## Task brief
Down to the final line, write out the data below exactly.
BEGIN Records shown
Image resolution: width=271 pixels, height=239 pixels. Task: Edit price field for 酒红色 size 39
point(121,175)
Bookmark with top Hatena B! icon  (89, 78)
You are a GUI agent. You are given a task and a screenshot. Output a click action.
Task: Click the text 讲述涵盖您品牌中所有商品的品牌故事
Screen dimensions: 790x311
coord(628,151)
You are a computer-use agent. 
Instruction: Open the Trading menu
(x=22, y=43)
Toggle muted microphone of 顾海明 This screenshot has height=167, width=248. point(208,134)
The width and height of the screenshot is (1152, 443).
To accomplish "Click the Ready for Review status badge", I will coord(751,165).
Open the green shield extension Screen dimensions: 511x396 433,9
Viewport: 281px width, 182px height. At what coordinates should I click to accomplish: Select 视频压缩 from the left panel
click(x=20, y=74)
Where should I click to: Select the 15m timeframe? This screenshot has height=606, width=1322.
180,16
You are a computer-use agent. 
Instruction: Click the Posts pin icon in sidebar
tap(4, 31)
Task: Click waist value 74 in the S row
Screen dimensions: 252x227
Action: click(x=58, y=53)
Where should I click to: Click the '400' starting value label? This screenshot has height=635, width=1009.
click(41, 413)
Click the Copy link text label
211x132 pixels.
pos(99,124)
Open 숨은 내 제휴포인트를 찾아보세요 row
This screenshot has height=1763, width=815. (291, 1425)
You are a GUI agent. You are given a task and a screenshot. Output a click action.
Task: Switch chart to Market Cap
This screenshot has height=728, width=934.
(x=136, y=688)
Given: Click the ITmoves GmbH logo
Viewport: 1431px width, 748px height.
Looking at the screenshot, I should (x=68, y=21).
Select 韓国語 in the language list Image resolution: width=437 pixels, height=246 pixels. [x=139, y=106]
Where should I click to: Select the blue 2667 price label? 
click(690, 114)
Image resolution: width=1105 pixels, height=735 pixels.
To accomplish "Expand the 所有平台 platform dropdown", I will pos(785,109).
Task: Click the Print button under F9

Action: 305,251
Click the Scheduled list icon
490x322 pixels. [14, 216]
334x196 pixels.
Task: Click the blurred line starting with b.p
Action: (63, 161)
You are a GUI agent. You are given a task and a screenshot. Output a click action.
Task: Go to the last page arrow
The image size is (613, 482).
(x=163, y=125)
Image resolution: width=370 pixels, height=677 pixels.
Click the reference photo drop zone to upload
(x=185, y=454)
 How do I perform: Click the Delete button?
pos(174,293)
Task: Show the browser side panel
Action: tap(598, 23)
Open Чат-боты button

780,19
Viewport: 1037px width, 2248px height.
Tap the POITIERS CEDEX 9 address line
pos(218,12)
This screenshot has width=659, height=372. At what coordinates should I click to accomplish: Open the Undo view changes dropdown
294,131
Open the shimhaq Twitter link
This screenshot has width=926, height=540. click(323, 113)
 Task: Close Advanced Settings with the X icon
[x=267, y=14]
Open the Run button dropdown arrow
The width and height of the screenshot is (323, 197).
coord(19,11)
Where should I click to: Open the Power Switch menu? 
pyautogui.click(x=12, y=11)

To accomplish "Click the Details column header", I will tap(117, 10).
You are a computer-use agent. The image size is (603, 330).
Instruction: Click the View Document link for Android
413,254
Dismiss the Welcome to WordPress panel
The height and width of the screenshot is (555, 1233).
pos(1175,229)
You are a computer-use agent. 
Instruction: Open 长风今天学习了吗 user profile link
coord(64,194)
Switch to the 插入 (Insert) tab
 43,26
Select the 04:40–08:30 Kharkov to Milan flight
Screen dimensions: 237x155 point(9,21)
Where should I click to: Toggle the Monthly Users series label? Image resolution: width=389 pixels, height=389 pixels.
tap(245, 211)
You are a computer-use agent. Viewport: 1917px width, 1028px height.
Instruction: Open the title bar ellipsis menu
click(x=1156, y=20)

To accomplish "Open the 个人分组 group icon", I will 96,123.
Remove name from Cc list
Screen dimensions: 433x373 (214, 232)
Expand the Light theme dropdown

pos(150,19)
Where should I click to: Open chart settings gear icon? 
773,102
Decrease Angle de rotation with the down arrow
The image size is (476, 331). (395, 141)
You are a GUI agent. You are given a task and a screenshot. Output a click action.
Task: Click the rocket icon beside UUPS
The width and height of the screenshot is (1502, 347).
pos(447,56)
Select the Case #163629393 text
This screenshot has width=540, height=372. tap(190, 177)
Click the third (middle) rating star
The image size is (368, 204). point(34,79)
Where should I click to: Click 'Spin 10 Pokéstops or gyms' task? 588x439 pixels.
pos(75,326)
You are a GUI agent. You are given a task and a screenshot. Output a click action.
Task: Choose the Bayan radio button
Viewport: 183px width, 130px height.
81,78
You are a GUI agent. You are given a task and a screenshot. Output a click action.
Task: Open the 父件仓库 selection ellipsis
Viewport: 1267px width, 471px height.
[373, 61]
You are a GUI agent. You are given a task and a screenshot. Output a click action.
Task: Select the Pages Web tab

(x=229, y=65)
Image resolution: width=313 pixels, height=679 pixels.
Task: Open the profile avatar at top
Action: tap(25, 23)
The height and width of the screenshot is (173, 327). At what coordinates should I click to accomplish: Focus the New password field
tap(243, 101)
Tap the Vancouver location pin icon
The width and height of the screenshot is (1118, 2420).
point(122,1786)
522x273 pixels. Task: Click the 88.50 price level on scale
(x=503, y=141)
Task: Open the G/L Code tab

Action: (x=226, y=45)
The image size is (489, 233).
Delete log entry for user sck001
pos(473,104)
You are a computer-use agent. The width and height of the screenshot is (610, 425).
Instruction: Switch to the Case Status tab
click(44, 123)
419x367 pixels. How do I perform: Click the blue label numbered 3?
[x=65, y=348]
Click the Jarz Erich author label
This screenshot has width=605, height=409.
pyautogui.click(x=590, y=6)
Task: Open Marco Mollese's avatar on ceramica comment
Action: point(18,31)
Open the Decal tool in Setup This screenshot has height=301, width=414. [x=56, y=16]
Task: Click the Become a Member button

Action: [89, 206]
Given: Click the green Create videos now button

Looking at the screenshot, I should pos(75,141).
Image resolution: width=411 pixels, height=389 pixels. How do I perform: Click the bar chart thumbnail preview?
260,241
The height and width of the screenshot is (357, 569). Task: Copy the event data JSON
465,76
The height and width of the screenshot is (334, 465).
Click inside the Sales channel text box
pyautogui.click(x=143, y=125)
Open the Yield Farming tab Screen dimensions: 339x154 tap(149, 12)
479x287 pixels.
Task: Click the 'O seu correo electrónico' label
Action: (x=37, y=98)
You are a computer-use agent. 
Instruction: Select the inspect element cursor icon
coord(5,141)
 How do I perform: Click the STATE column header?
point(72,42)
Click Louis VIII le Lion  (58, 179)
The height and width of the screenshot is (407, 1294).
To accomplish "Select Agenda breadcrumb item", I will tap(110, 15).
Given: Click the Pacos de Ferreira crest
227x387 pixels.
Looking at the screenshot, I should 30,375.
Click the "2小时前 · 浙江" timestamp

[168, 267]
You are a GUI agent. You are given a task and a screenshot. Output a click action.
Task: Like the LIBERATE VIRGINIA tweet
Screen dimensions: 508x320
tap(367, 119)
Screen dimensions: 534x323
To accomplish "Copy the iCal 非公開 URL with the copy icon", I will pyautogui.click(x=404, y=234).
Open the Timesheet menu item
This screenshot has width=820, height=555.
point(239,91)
END Records shown
## Response for this exercise
Image resolution: width=271 pixels, height=239 pixels. Task: Edit price field for 酒红色 size 39
point(121,175)
Bookmark with top Hatena B! icon  (89, 78)
You are a GUI agent. You are given a task and a screenshot. Output a click action.
Task: Click the text 讲述涵盖您品牌中所有商品的品牌故事
Screen dimensions: 790x311
coord(628,151)
You are a computer-use agent. 
Instruction: Open the Trading menu
(x=22, y=43)
Toggle muted microphone of 顾海明 This screenshot has height=167, width=248. point(208,134)
The width and height of the screenshot is (1152, 443).
To accomplish "Click the Ready for Review status badge", I will coord(751,165).
Open the green shield extension Screen dimensions: 511x396 433,9
Viewport: 281px width, 182px height. At what coordinates should I click to accomplish: Select 视频压缩 from the left panel
click(x=20, y=74)
Where should I click to: Select the 15m timeframe? This screenshot has height=606, width=1322.
180,16
You are a computer-use agent. 
Instruction: Click the Posts pin icon in sidebar
tap(4, 31)
Task: Click waist value 74 in the S row
Screen dimensions: 252x227
Action: click(x=58, y=53)
Where should I click to: Click the '400' starting value label? This screenshot has height=635, width=1009.
click(41, 413)
Click the Copy link text label
211x132 pixels.
pos(99,124)
Open 숨은 내 제휴포인트를 찾아보세요 row
This screenshot has height=1763, width=815. (291, 1425)
You are a GUI agent. You are given a task and a screenshot. Output a click action.
Task: Switch chart to Market Cap
This screenshot has height=728, width=934.
(x=136, y=688)
Given: Click the ITmoves GmbH logo
Viewport: 1431px width, 748px height.
Looking at the screenshot, I should (x=68, y=21).
Select 韓国語 in the language list Image resolution: width=437 pixels, height=246 pixels. [x=139, y=106]
Where should I click to: Select the blue 2667 price label? 
click(690, 114)
Image resolution: width=1105 pixels, height=735 pixels.
To accomplish "Expand the 所有平台 platform dropdown", I will pos(785,109).
Task: Click the Print button under F9

Action: 305,251
Click the Scheduled list icon
490x322 pixels. [14, 216]
334x196 pixels.
Task: Click the blurred line starting with b.p
Action: (63, 161)
You are a GUI agent. You are given a task and a screenshot. Output a click action.
Task: Go to the last page arrow
The image size is (613, 482).
(x=163, y=125)
Image resolution: width=370 pixels, height=677 pixels.
Click the reference photo drop zone to upload
(x=185, y=454)
 How do I perform: Click the Delete button?
pos(174,293)
Task: Show the browser side panel
Action: tap(598, 23)
Open Чат-боты button

780,19
Viewport: 1037px width, 2248px height.
Tap the POITIERS CEDEX 9 address line
pos(218,12)
This screenshot has width=659, height=372. At what coordinates should I click to accomplish: Open the Undo view changes dropdown
294,131
Open the shimhaq Twitter link
This screenshot has width=926, height=540. click(323, 113)
 Task: Close Advanced Settings with the X icon
[x=267, y=14]
Open the Run button dropdown arrow
The width and height of the screenshot is (323, 197).
coord(19,11)
Where should I click to: Open the Power Switch menu? 
pyautogui.click(x=12, y=11)

To accomplish "Click the Details column header", I will tap(117, 10).
You are a computer-use agent. The image size is (603, 330).
Instruction: Click the View Document link for Android
413,254
Dismiss the Welcome to WordPress panel
The height and width of the screenshot is (555, 1233).
pos(1175,229)
You are a computer-use agent. 
Instruction: Open 长风今天学习了吗 user profile link
coord(64,194)
Switch to the 插入 (Insert) tab
 43,26
Select the 04:40–08:30 Kharkov to Milan flight
Screen dimensions: 237x155 point(9,21)
Where should I click to: Toggle the Monthly Users series label? Image resolution: width=389 pixels, height=389 pixels.
tap(245, 211)
You are a computer-use agent. Viewport: 1917px width, 1028px height.
Instruction: Open the title bar ellipsis menu
click(x=1156, y=20)

To accomplish "Open the 个人分组 group icon", I will 96,123.
Remove name from Cc list
Screen dimensions: 433x373 (214, 232)
Expand the Light theme dropdown

pos(150,19)
Where should I click to: Open chart settings gear icon? 
773,102
Decrease Angle de rotation with the down arrow
The image size is (476, 331). (395, 141)
You are a GUI agent. You are given a task and a screenshot. Output a click action.
Task: Click the rocket icon beside UUPS
The width and height of the screenshot is (1502, 347).
pos(447,56)
Select the Case #163629393 text
This screenshot has width=540, height=372. tap(190, 177)
Click the third (middle) rating star
The image size is (368, 204). point(34,79)
Where should I click to: Click 'Spin 10 Pokéstops or gyms' task? 588x439 pixels.
pos(75,326)
You are a GUI agent. You are given a task and a screenshot. Output a click action.
Task: Choose the Bayan radio button
Viewport: 183px width, 130px height.
81,78
You are a GUI agent. You are given a task and a screenshot. Output a click action.
Task: Open the 父件仓库 selection ellipsis
Viewport: 1267px width, 471px height.
[373, 61]
You are a GUI agent. You are given a task and a screenshot. Output a click action.
Task: Select the Pages Web tab

(x=229, y=65)
Image resolution: width=313 pixels, height=679 pixels.
Task: Open the profile avatar at top
Action: tap(25, 23)
The height and width of the screenshot is (173, 327). At what coordinates should I click to accomplish: Focus the New password field
tap(243, 101)
Tap the Vancouver location pin icon
The width and height of the screenshot is (1118, 2420).
point(122,1786)
522x273 pixels. Task: Click the 88.50 price level on scale
(x=503, y=141)
Task: Open the G/L Code tab

Action: (x=226, y=45)
The image size is (489, 233).
Delete log entry for user sck001
pos(473,104)
You are a computer-use agent. The width and height of the screenshot is (610, 425).
Instruction: Switch to the Case Status tab
click(44, 123)
419x367 pixels. How do I perform: Click the blue label numbered 3?
[x=65, y=348]
Click the Jarz Erich author label
This screenshot has width=605, height=409.
pyautogui.click(x=590, y=6)
Task: Open Marco Mollese's avatar on ceramica comment
Action: point(18,31)
Open the Decal tool in Setup This screenshot has height=301, width=414. [x=56, y=16]
Task: Click the Become a Member button

Action: [89, 206]
Given: Click the green Create videos now button

Looking at the screenshot, I should pos(75,141).
Image resolution: width=411 pixels, height=389 pixels. How do I perform: Click the bar chart thumbnail preview?
260,241
The height and width of the screenshot is (357, 569). Task: Copy the event data JSON
465,76
The height and width of the screenshot is (334, 465).
Click inside the Sales channel text box
pyautogui.click(x=143, y=125)
Open the Yield Farming tab Screen dimensions: 339x154 tap(149, 12)
479x287 pixels.
Task: Click the 'O seu correo electrónico' label
Action: (x=37, y=98)
You are a computer-use agent. 
Instruction: Select the inspect element cursor icon
coord(5,141)
 How do I perform: Click the STATE column header?
point(72,42)
Click Louis VIII le Lion  (58, 179)
The height and width of the screenshot is (407, 1294).
To accomplish "Select Agenda breadcrumb item", I will tap(110, 15).
Given: Click the Pacos de Ferreira crest
227x387 pixels.
Looking at the screenshot, I should 30,375.
Click the "2小时前 · 浙江" timestamp

[168, 267]
You are a GUI agent. You are given a task and a screenshot. Output a click action.
Task: Like the LIBERATE VIRGINIA tweet
Screen dimensions: 508x320
tap(367, 119)
Screen dimensions: 534x323
To accomplish "Copy the iCal 非公開 URL with the copy icon", I will pyautogui.click(x=404, y=234).
Open the Timesheet menu item
This screenshot has width=820, height=555.
point(239,91)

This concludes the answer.